#### Document extract
Similar to stabilizer assembly 408 of FIG. 4 discussed above,
stabilizer assembly 608 may allow arms 422 to be selectively
retracted and extended with cutters 442, 444 to ream borehole 402
while drilling.
[0047] Referring now to FIG. 7, a bottom hole assembly 700 in
accordance with a seventh embodiment of the present invention is
schematically shown drilling a borehole 402 in a subterranean
formation 404. Bottom hole assembly 700 includes a drill bit 706, a
stabilizer assembly (preferably a stabilized underreamer, as shown)
708, and a drilling assembly 712. Drilling assembly 712, preferably
includes a drive mechanism 714 and a directional mechanism 716. In
the embodiment shown in FIG. 7, drive mechanism 714 includes a
positive displacement mud motor and directional mechanism 716
includes a bent housing. Bottom hole assembly 700 of FIG. 7 differs
from bottom hole assembly 400 of FIG. 4 in that a flex member 710
is integrated into a housing of drilling assembly 712. In the case
of a positive displacement mud motor, the preferred location for
the flexible housing is between the stator of the mud motor and the
bend. Flexible section 710 may be integrated into the bent housing
716 itself. As such, while drilling a deviated portion of wellbore
402, flex member 710 incorporated into housing of drilling assembly
712 absorbs bending moment and thereby relieves the stabilized
underreamer 708 and motor output shaft 718 of excessive side loads
and bending stress. As such, an output shaft (not shown) extends
from drive mechanism 714 through flex member 710 and bent housing
directional mechanism 716 en route to the remainder (i.e.
stabilizer assembly 708 and drill bit 706) of bottom hole assembly
700.
[0048] Referring briefly to FIG. 8, bottom hole assembly 700 of
FIG. 7 is shown schematically drilling borehole 402 in a straight
hole condition. Particularly, in straight hole, the entire
drillstring is rotated from the surface to drive drill bit 706 and
stabilizer assembly 708. As such, flex housing 710 of drilling
assembly 712 is shown absorbing bending moments and side loads
created by surface rotation of BHA 700 with bent housing
directional mechanism 716 in a straight hole. It should be
understood that the bending of flex member 710 is severely
exaggerated in FIG. 8 for illustrative purposes and that the amount
of bend experienced by flex member 710 in drilling assembly 712
will be much less. Nonetheless, FIG. 8 depicts flex member 710
absorbing bending moments generated when a bent housing directional
mechanism 716 is run in a straight hole. It should be understood
that FIGS. 1, 3, 4, and 6, while not showing their respective
bottom hole assemblies (100, 300, 400, and 600) in straight hole
situations, would exhibit similar bending moment absorption in
their respective flex members 110, 310, 410, and 610.

#### Given task
Copy the part of the bottom hole assembly passage that opens with "Similar to stabilizer" and closes with "underreamer, as shown)", substituting "underground" for "subterranean". The records below come from a separate source.

#### Data
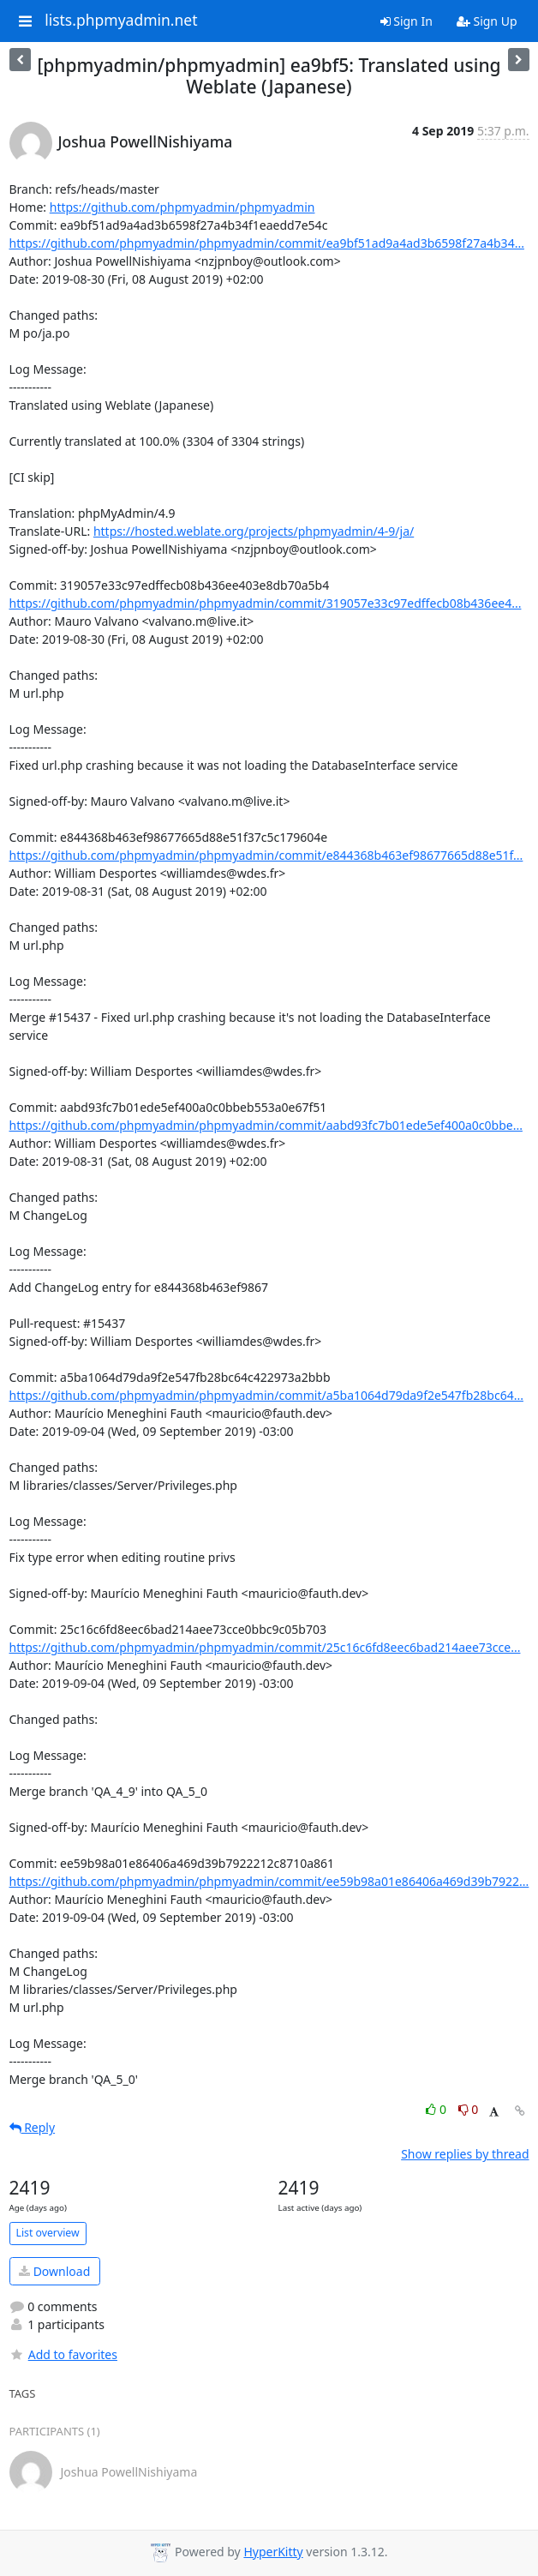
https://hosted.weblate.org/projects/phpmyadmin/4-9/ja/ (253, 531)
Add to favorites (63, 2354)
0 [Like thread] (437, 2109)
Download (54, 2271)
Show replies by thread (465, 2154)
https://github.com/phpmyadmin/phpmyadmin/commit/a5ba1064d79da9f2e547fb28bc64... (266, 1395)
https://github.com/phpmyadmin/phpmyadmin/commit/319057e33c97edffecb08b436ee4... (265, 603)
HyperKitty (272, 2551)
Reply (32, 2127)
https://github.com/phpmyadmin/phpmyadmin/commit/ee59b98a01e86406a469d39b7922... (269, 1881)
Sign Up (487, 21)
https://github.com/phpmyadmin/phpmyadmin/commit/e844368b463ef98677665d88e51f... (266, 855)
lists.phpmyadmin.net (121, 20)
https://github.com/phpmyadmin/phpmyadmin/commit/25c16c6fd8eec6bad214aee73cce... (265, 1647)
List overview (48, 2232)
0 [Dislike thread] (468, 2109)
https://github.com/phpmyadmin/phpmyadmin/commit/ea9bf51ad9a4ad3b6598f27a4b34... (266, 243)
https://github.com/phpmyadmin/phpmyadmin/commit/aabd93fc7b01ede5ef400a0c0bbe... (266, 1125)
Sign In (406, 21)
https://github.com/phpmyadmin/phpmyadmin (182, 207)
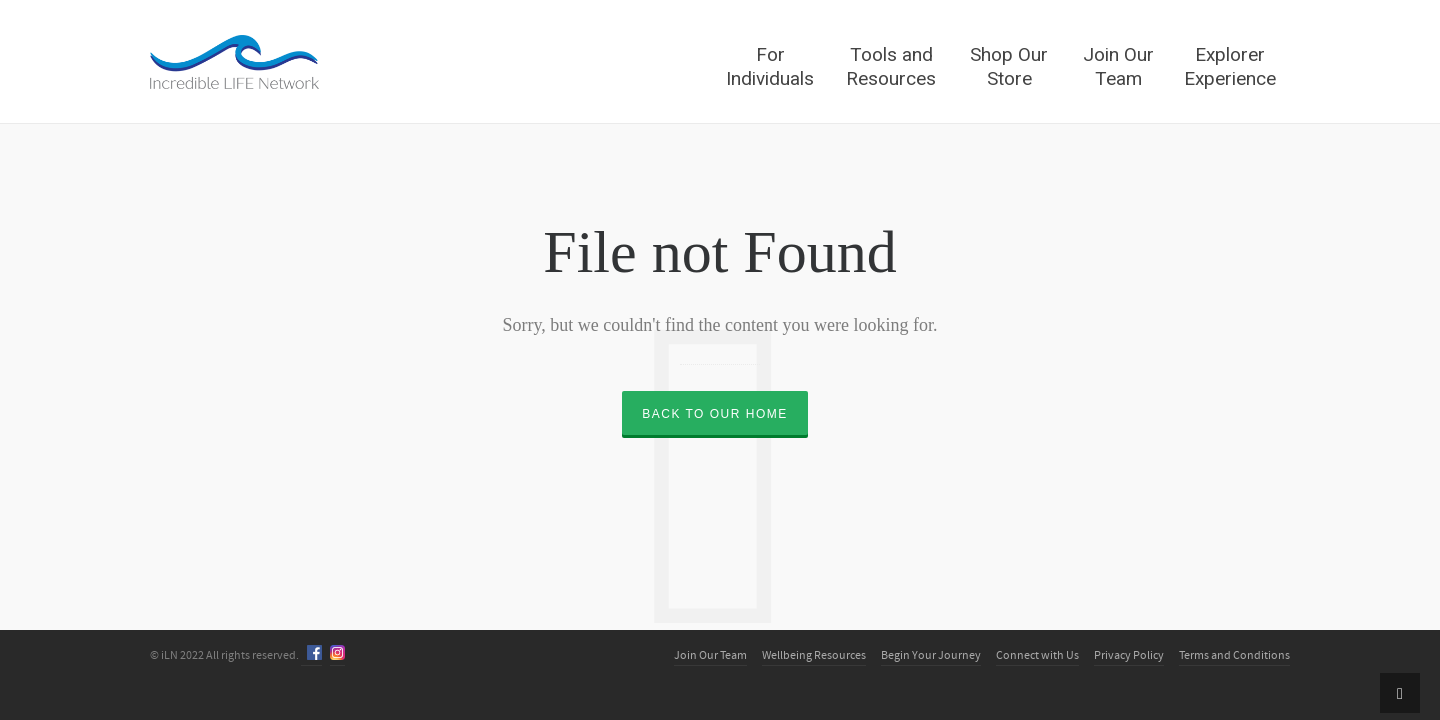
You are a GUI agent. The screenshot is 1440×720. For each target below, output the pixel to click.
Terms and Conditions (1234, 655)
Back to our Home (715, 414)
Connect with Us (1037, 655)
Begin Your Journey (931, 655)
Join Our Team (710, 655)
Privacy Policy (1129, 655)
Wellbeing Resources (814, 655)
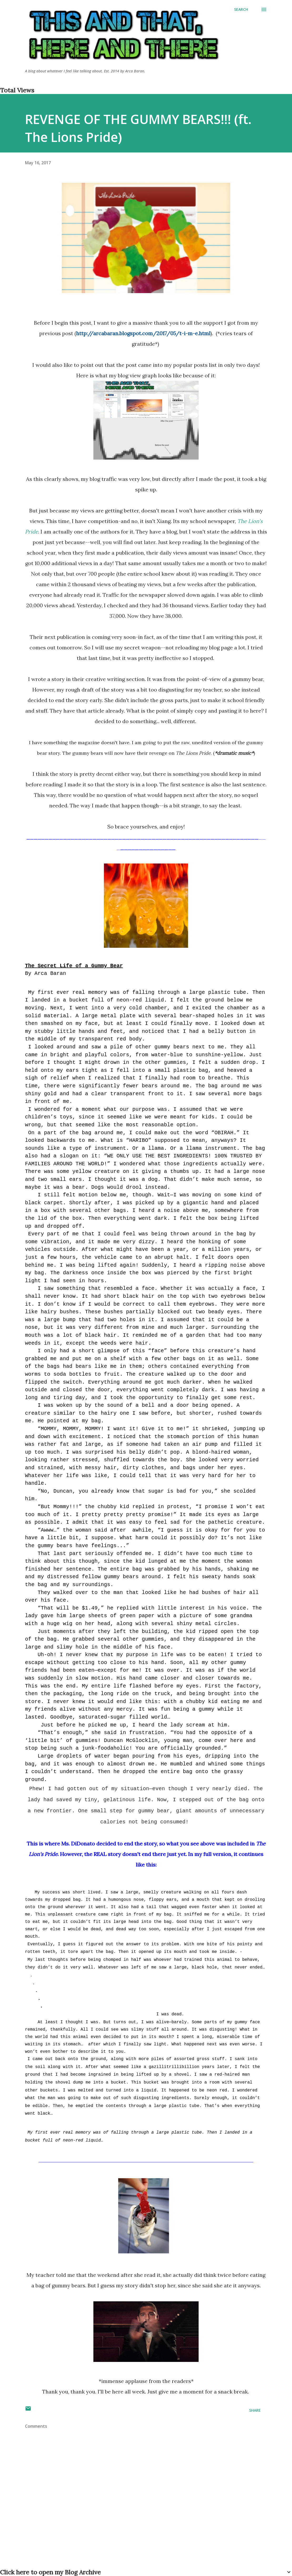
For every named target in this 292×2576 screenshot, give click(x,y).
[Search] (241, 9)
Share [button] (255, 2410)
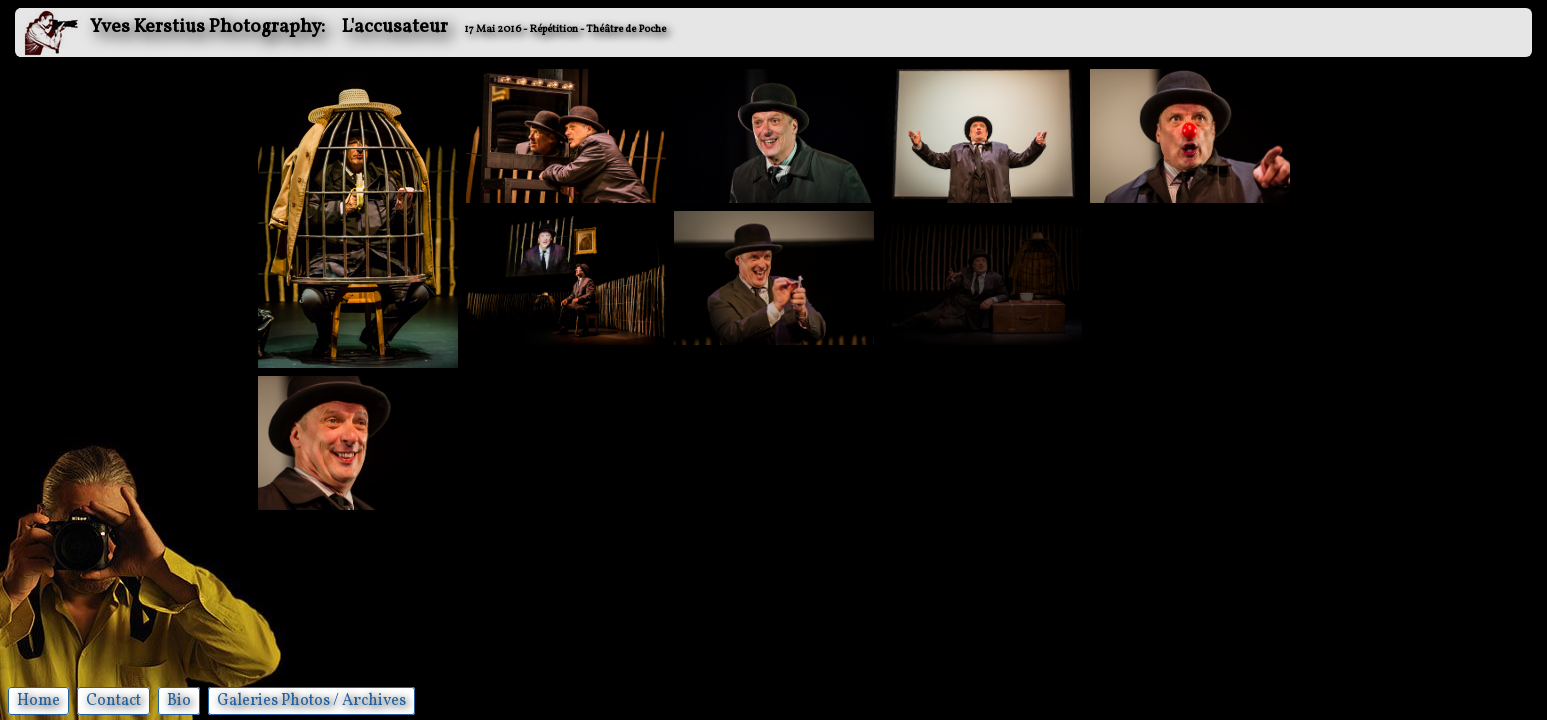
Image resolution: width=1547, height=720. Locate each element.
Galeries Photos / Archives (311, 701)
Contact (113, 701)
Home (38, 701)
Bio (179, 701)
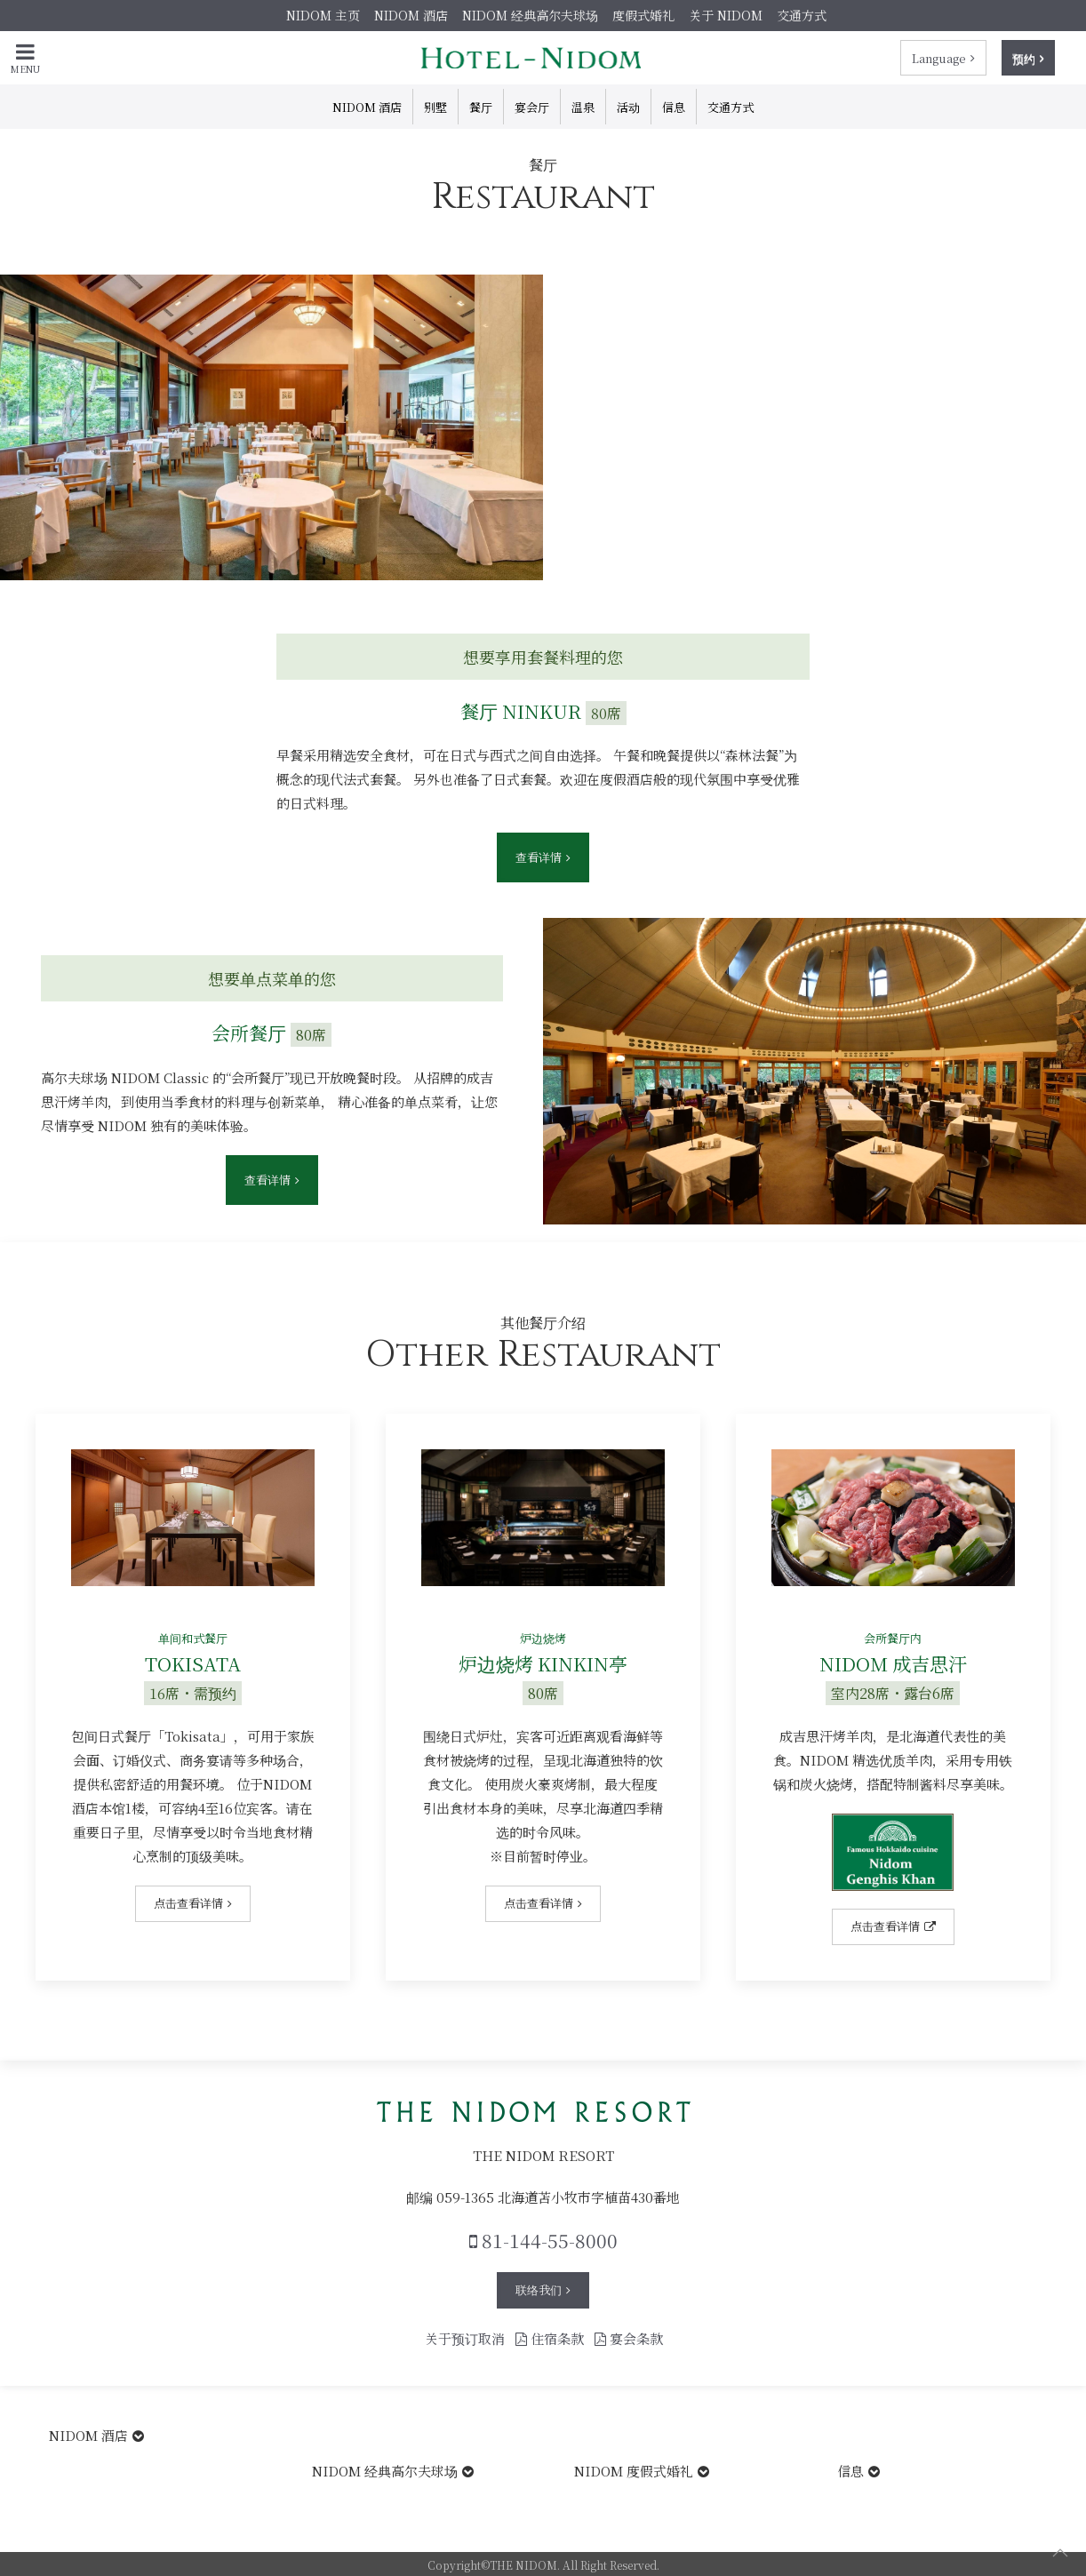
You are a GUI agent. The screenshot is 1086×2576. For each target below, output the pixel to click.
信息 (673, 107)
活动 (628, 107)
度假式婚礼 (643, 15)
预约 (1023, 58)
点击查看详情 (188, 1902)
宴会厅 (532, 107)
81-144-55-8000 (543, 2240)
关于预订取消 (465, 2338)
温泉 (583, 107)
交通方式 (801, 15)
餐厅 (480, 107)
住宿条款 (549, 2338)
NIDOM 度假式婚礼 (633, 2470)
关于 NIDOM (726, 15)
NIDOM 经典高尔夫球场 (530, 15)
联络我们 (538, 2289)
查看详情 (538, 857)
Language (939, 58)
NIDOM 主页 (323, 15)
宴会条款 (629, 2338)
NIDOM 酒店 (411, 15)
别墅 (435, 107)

#### Solution
Similar to stabilizer assembly 408 of FIG. 4 discussed above,
stabilizer assembly 608 may allow arms 422 to be selectively
retracted and extended with cutters 442, 444 to ream borehole 402
while drilling.
[0047] Referring now to FIG. 7, a bottom hole assembly 700 in
accordance with a seventh embodiment of the present invention is
schematically shown drilling a borehole 402 in a underground
formation 404. Bottom hole assembly 700 includes a drill bit 706, a
stabilizer assembly (preferably a stabilized underreamer, as shown)